"A propaganda dá alma às marcas"


Flávio Cordeiro, Sócio e Diretor de Planejamento Estratégico da Binder Reimagine

Por Claudia Penteado

Flávio Cordeiro acaba de ser eleito Publicitário do Ano pelo prêmio Colunistas Rio no ano em que  completa exatos 30 anos de profissão. Ele é sócio de uma agência no Rio de Janeiro que superou todas as crises ao longo dos últimos 16 anos, mantendo-se independente e acreditando na missão de "não ser um mero espectador do problema dos seus clientes". Neste bate-papo, ele conta um pouco do que viveu na propaganda, pontua transformações e revela algumas de suas crenças. E fala sobre algo que às vezes "passa batido" neste cenário que transformou em pleonasmo a frase "estamos vivendo uma fase de transição": a alma das marcas. Aquilo que lhes confere valor, força e diferenciação no mundo e que, como bem lembra Cordeiro, só a boa propaganda é capaz de dar.

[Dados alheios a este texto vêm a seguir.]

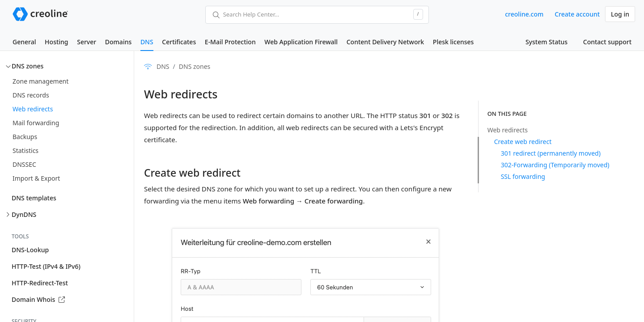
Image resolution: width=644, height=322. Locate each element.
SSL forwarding (523, 176)
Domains (118, 42)
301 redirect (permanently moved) (551, 153)
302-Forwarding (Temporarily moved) (555, 165)
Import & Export (36, 178)
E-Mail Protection (230, 42)
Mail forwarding (36, 123)
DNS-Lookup (30, 250)
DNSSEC (24, 164)
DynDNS (24, 214)
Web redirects (33, 109)
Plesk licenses (453, 42)
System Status (547, 42)
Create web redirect (523, 141)
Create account (577, 14)
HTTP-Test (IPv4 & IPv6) (46, 266)
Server (86, 42)
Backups (25, 136)
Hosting (56, 42)
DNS (147, 42)
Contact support (607, 42)
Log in (620, 14)
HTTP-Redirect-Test (40, 283)
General (24, 42)
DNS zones (27, 66)
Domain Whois (38, 299)
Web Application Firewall (301, 42)
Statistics (25, 150)
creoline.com (524, 14)
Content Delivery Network (385, 42)
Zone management (40, 81)
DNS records (31, 95)
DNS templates (34, 198)
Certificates (179, 42)
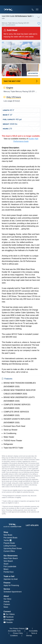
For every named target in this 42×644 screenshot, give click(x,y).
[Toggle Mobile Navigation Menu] (37, 10)
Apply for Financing (11, 585)
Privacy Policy (18, 633)
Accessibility (33, 631)
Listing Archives (10, 546)
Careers (7, 604)
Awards (6, 602)
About (6, 596)
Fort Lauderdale (10, 566)
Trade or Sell (9, 576)
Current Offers (9, 551)
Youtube (8, 622)
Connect (7, 612)
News (6, 607)
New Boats (8, 535)
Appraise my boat (10, 579)
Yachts (6, 540)
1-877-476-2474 (32, 525)
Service (7, 589)
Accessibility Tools (14, 631)
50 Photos (33, 74)
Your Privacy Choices (19, 628)
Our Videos (9, 614)
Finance (7, 583)
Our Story (7, 599)
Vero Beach (8, 561)
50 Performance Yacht (23, 16)
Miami (6, 569)
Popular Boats (9, 543)
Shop (6, 532)
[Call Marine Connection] (33, 10)
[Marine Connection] (8, 10)
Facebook (8, 617)
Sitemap (29, 636)
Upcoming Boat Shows (12, 548)
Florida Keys (8, 572)
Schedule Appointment (12, 592)
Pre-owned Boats (10, 538)
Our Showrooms (10, 556)
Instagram (8, 620)
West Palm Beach (11, 558)
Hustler (12, 16)
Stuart (6, 564)
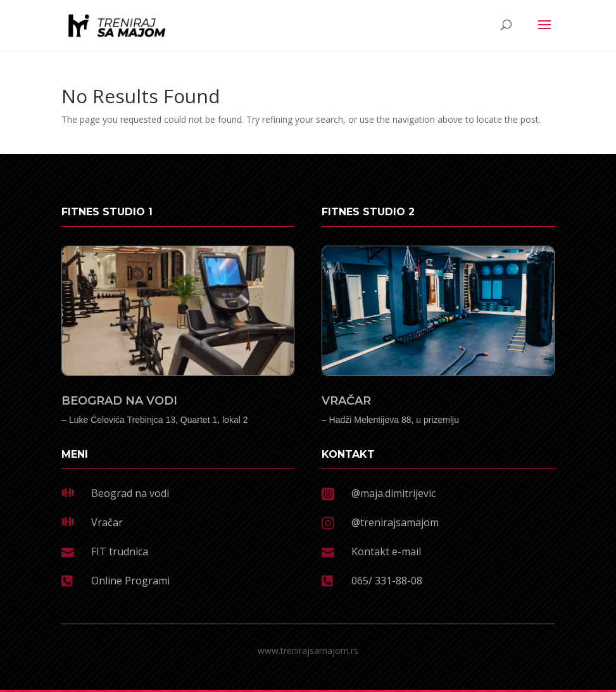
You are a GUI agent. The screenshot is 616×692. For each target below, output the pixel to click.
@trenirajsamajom (395, 522)
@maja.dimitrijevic (393, 493)
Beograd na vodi (130, 493)
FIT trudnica (120, 551)
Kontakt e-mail (386, 551)
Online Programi (130, 581)
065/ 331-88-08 (387, 581)
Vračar (107, 522)
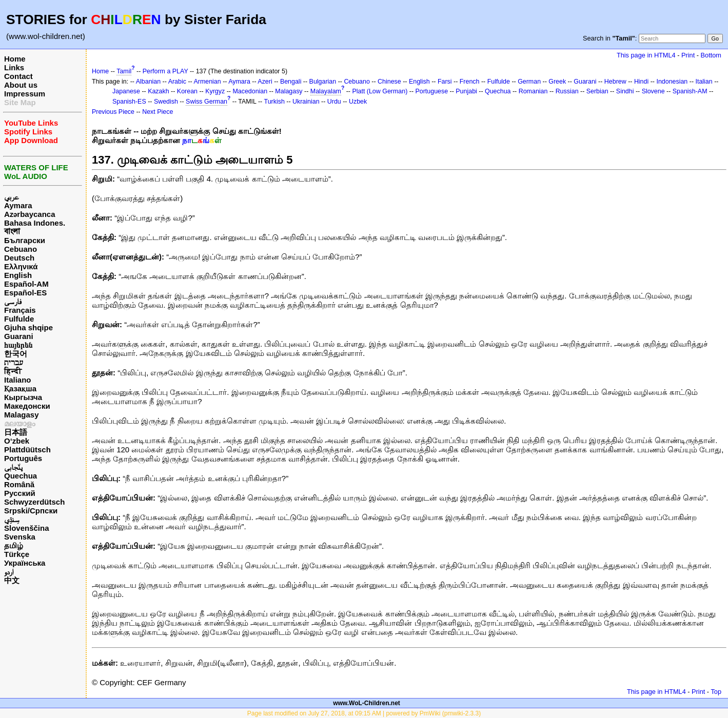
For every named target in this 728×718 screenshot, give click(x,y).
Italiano (17, 380)
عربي (11, 196)
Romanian (533, 91)
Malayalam (326, 91)
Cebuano (21, 249)
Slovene (653, 91)
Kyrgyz (215, 91)
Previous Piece (113, 112)
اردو (9, 571)
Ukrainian (306, 102)
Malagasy (22, 414)
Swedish (166, 102)
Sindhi (625, 91)
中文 (12, 580)
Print (688, 55)
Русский (19, 493)
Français (20, 310)
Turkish (274, 102)
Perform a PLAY (165, 71)
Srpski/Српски (31, 510)
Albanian (148, 82)
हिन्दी (13, 371)
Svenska (19, 536)
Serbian (597, 91)
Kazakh (159, 91)
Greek (557, 82)
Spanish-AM (690, 91)
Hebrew (615, 82)
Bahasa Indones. (34, 223)
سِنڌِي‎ (12, 519)
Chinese (389, 82)
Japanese (126, 91)
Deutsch (19, 257)
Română (19, 484)
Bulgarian (323, 82)
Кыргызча (23, 397)
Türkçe (16, 554)
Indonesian (672, 82)
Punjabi (466, 91)
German (529, 82)
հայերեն (18, 345)
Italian (703, 82)
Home (15, 58)
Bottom (711, 55)
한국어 (15, 353)
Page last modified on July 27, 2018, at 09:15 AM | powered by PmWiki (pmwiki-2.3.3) (364, 713)
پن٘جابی (13, 467)
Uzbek (358, 102)
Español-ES (25, 292)
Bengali (291, 82)
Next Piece (158, 112)
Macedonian (250, 91)
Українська (25, 563)
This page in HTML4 (646, 55)
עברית (13, 362)
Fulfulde (19, 318)
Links (14, 67)
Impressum (25, 93)
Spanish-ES (129, 102)
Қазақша (20, 388)
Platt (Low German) (380, 91)
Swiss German (206, 102)
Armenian (207, 82)
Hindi (641, 82)
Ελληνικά (21, 266)
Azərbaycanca (30, 214)
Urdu (334, 102)
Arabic (177, 82)
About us (21, 85)
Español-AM (26, 284)
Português (23, 458)
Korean (187, 91)
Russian (567, 91)
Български (25, 240)
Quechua (21, 475)
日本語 (15, 432)
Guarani (18, 336)
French (469, 82)
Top (716, 691)
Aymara (18, 205)
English (18, 275)
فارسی (13, 301)
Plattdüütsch (27, 449)
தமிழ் (13, 545)
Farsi (445, 82)
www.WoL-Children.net (366, 703)
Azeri (265, 82)
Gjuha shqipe (28, 327)
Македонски (27, 406)
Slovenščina (27, 528)
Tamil (124, 71)
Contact (18, 76)
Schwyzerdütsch (34, 502)
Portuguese (432, 91)
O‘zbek (16, 441)
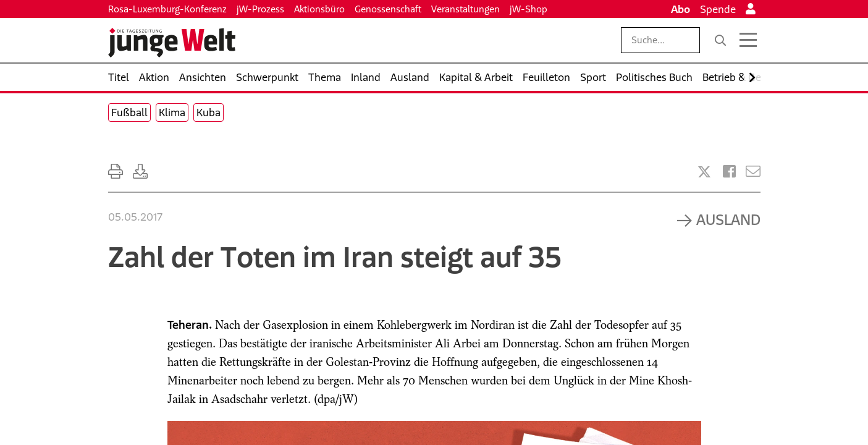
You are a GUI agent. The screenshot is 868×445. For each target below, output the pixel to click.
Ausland (728, 219)
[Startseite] (172, 43)
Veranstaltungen (465, 9)
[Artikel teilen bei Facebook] (729, 171)
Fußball (129, 112)
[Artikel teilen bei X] (704, 172)
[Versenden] (753, 171)
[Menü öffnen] (748, 40)
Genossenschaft (388, 9)
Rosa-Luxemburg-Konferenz (167, 9)
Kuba (208, 112)
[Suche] (720, 40)
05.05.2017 (135, 217)
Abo (680, 9)
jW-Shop (528, 9)
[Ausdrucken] (116, 171)
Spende (718, 9)
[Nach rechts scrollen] (752, 77)
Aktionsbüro (319, 9)
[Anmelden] (751, 9)
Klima (172, 112)
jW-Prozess (260, 9)
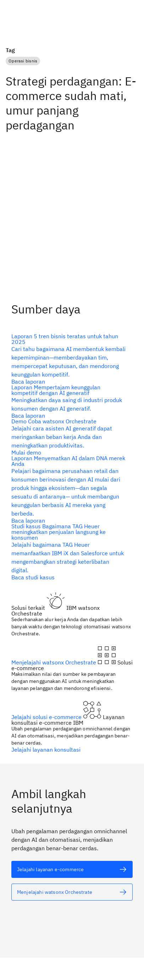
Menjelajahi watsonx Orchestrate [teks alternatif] (54, 662)
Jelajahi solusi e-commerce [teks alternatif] (47, 717)
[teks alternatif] (69, 359)
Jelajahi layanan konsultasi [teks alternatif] (46, 749)
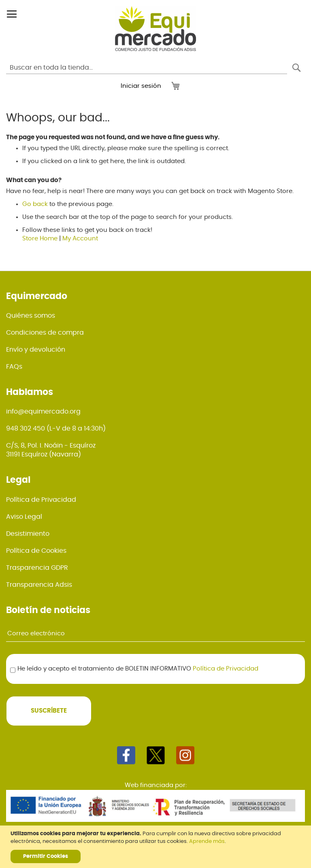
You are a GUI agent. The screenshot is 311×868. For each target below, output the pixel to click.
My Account (80, 238)
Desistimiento (28, 534)
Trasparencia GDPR (37, 568)
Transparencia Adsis (39, 585)
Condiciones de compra (45, 333)
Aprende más (207, 841)
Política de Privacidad (41, 500)
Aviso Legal (24, 517)
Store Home (40, 238)
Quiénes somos (30, 316)
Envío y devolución (36, 350)
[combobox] (147, 68)
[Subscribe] (49, 711)
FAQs (14, 367)
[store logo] (156, 28)
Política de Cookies (36, 551)
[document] (156, 847)
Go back (35, 204)
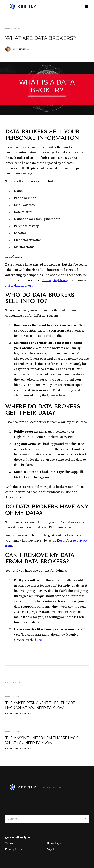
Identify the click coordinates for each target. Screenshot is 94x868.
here (63, 395)
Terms (9, 843)
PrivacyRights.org (55, 280)
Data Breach (12, 696)
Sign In (51, 849)
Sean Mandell (21, 49)
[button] (87, 6)
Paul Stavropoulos (20, 714)
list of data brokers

Ser eleito publicitário do ano ao completar três décadas de carreira parece um momento bastante simbólico. Dá para fazer um balanço desses 30 anos?

Eu disse outro dia que esse prêmio, Publicitário do Ano, deveria ser conjugado no plural porque ele é o resultado de muitos encontros, muitos mestres, muitos colegas que são responsáveis pela coautoria de quase tudo o que você realizou. Eu tive a sorte de ter tido pessoas que abriram caminhos e me ensinaram muito: o Célio Silva e a Cecília Veloso na Caio, a Cristina Amorim na Garden, o Gilberto Garcia na Contemporânea, o Ronaldo Vidigal Limeira na Giovanni, o Manoel Mauger, que foi um verdadeiro pai pra mim em São Paulo enquanto estive na Young & Rubicam, além de outros muitos mestres e colegas. 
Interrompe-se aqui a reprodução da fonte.